• [Stored data]
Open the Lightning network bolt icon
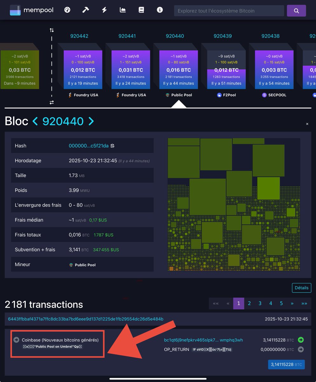The image size is (316, 382). (104, 10)
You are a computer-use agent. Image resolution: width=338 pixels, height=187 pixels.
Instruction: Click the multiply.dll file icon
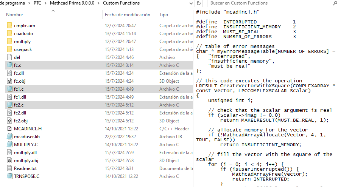[10, 153]
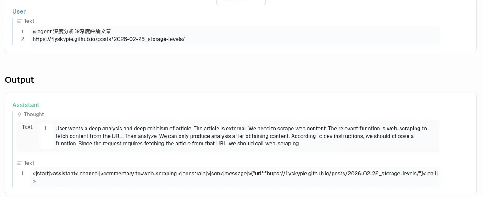Click the text icon above the assistant output
Image resolution: width=483 pixels, height=197 pixels.
[x=19, y=163]
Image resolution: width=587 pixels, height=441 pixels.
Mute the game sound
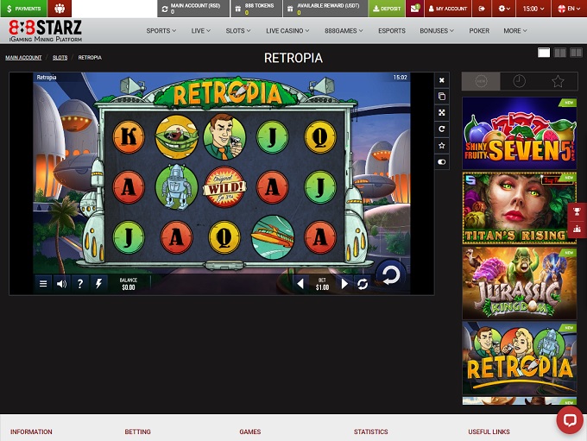[61, 283]

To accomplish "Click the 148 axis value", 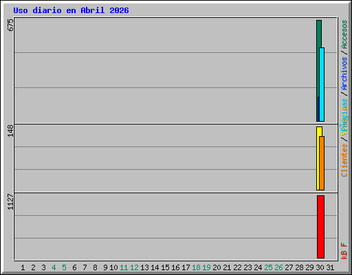I will pyautogui.click(x=10, y=131).
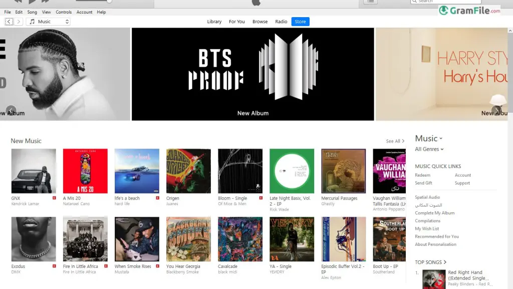The height and width of the screenshot is (289, 513).
Task: Adjust the volume slider knob
Action: [109, 2]
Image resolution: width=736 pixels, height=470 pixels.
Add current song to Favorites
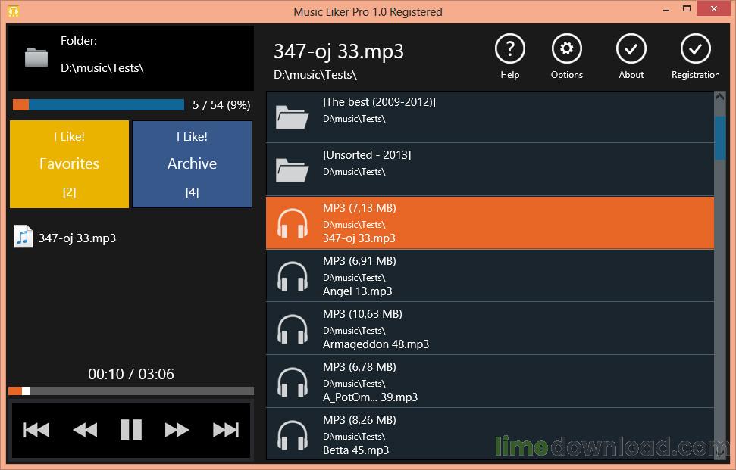pyautogui.click(x=69, y=163)
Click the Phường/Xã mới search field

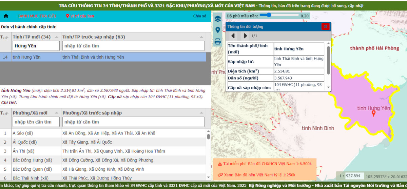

• [Problem]
All lines from the one holding "Image resolution: width=736" through the last line of the entries, and nothing else, are to be output exactly; leave out the pictures.

• [Reply to the task]
Image resolution: width=736 pixels, height=470 pixels.
Add current song to Favorites
pyautogui.click(x=69, y=163)
Click the Phường/Xã mới search field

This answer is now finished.